A much better candidate for legal challenges are districts like Keller ISD in Texas that recently banned all books mentioning “gender fluidity,” meaning any books with trans characters. There is no way to justify this as anything other than transphobia. It would be much easier to win this lawsuit. And the Federal Government is currently investigating Granbury ISD, also in Texas, for potential Title IX violations because, in part, the superintendent ordered removal of all LGBTQ books. This is another great strategy as attacks on LBGTQ stories is part of an attack on LGBTQ people. However, this strategy will end in the next Republican administration as the Republican Party is happy to support the erasure of queer people as well.

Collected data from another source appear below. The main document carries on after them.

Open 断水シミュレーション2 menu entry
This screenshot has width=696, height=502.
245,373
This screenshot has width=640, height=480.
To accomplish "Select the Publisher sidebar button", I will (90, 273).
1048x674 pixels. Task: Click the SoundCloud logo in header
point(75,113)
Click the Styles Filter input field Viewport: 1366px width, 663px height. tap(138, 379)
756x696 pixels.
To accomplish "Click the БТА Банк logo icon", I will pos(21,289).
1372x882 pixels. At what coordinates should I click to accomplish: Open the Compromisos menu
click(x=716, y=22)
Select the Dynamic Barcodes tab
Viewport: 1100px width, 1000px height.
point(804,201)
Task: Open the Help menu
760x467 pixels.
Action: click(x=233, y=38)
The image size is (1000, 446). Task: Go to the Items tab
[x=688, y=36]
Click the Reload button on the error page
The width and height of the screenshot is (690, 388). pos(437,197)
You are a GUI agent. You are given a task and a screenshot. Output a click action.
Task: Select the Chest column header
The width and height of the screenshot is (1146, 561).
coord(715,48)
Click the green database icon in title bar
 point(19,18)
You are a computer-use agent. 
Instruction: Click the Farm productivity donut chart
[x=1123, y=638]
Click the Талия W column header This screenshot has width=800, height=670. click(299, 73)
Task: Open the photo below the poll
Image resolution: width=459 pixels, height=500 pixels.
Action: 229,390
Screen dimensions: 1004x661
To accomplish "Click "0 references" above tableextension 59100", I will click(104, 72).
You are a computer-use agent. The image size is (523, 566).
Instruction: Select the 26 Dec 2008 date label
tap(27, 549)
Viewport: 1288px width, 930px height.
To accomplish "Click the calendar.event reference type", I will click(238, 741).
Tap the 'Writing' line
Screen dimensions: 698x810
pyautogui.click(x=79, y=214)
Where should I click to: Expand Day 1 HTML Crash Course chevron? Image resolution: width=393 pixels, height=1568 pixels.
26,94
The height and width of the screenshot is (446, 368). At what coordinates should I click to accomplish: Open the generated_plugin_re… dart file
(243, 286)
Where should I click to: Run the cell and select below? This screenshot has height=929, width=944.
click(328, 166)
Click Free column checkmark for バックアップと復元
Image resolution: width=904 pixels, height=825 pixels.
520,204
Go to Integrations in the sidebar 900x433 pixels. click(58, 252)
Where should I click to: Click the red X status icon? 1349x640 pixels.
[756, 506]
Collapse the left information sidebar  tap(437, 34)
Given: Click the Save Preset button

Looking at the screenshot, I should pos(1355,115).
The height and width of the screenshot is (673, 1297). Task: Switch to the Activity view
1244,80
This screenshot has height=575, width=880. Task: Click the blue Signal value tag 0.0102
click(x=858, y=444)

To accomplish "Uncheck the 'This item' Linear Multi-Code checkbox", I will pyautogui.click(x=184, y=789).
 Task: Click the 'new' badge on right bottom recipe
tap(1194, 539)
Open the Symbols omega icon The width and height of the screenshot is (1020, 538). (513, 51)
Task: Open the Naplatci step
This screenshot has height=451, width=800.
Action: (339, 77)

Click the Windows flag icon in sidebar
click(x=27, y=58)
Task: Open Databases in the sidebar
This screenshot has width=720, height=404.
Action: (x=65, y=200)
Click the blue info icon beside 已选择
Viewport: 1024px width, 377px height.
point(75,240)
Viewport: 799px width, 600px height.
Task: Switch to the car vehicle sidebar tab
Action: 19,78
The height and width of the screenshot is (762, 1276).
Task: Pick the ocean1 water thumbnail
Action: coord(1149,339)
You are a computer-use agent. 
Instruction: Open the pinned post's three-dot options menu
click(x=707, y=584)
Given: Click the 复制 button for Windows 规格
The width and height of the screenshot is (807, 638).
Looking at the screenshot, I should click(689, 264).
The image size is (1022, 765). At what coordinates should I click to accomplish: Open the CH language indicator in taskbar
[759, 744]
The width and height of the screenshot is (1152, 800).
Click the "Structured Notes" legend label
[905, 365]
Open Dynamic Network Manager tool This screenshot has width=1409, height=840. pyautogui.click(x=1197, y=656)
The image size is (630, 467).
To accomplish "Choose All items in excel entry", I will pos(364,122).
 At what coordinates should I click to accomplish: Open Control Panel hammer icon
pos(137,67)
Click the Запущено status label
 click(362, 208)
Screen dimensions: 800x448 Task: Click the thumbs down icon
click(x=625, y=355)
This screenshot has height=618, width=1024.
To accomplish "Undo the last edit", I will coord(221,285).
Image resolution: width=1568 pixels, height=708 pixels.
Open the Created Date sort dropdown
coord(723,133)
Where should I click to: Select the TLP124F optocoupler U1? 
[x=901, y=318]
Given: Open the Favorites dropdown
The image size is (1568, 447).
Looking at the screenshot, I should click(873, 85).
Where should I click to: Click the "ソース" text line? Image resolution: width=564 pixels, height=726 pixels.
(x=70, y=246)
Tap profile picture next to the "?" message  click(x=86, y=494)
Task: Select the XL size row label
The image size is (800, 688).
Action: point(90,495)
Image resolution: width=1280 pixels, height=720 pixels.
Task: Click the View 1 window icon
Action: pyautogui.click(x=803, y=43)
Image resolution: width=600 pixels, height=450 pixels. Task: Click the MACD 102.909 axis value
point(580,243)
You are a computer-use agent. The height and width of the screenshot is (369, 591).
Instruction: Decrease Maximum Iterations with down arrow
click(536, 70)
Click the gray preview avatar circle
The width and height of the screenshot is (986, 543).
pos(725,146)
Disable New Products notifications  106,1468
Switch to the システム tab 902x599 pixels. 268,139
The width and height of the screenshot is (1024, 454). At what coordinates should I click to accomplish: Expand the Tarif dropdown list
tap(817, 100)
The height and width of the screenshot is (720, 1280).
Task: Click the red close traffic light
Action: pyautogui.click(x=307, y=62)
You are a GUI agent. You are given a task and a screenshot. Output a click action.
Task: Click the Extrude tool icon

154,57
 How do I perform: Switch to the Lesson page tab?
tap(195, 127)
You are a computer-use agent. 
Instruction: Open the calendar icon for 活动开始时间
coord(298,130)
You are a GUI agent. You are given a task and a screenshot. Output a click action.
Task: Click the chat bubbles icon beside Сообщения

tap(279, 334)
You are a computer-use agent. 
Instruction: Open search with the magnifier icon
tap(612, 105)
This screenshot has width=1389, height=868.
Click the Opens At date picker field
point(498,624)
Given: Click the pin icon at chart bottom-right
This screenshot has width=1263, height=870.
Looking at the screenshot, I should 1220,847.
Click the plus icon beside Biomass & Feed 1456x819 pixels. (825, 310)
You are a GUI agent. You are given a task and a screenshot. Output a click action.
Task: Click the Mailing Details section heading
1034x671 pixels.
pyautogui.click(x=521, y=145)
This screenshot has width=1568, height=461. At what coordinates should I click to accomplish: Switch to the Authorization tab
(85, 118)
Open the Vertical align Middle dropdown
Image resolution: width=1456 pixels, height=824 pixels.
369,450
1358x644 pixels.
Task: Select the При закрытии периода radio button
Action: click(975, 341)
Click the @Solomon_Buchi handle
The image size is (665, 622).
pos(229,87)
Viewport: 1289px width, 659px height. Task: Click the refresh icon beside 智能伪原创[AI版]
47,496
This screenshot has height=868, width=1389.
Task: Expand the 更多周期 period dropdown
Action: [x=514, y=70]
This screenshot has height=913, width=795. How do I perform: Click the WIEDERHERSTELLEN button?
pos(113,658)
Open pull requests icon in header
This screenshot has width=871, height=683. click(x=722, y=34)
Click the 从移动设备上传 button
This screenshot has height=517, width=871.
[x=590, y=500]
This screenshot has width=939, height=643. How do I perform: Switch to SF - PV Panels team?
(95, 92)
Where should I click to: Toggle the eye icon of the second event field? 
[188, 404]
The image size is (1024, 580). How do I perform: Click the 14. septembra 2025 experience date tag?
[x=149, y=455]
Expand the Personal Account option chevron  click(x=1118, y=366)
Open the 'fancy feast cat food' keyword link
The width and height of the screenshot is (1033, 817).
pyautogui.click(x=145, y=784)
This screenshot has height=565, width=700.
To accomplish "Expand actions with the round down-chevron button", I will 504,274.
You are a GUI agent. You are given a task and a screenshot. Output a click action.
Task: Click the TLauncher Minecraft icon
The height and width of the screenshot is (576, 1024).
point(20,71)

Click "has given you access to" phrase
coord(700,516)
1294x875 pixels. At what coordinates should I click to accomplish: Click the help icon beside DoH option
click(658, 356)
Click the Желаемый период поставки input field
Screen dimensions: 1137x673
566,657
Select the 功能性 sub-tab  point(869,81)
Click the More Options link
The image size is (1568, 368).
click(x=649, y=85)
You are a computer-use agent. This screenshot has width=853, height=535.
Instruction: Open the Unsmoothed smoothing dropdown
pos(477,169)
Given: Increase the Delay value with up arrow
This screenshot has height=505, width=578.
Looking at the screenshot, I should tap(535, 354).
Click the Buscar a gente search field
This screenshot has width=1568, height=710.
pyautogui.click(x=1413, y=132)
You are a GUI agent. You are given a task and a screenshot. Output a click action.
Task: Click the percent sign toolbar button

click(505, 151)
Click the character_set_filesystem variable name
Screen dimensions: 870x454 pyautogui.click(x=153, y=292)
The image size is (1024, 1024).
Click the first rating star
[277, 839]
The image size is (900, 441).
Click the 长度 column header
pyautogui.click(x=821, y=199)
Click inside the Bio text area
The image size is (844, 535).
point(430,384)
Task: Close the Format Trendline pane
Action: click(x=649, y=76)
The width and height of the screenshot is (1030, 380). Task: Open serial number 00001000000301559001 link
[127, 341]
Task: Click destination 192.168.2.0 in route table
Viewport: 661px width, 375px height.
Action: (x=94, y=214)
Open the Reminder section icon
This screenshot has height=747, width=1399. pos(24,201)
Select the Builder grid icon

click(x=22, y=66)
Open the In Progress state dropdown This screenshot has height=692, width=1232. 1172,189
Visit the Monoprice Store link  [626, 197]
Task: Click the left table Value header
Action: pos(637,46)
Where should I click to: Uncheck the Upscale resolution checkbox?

So the Alpine removal is probably constitutional absent some really clear smoking gun. The question references HB374 passed last legislative session here in Utah. As I wrote last summer, HB374 didn’t actually do anything. I explained this in my first response to the Attorney General’s office guidance, the law just states largely what was already required: schools aren’t allowed to provide obscene material to minors. But as I explained there and in so many other places in this blog (and in an upcoming paper): none of these books are obscene as to minors. (The Utah AG then issued a new guidance under political pressure that again basically admits that the law did little but that Pico doesn’t limit removal a whole lot.) HB 374 is more about fear and threats. It raises the specter of law to threaten teachers, librarians, and school administrators to bend to book banners or else. And it is working as more districts remove the books that these challengers refuse to even read. And sadly even this isn’t enough as pro-censorship members of the legislature, like Karianne Lisonbee (who also supports child torture) and Ken Ivory want to make even broader content bans. I worry that a supermajority Republican legislature will make it even easier to scrub stories of people of color and LGBTQ people from library shelves. Sadly, the First Amendment may not provide much cover in this situation, especially when the ultimate arbiter is a six member conservative Republican majority Supreme Court.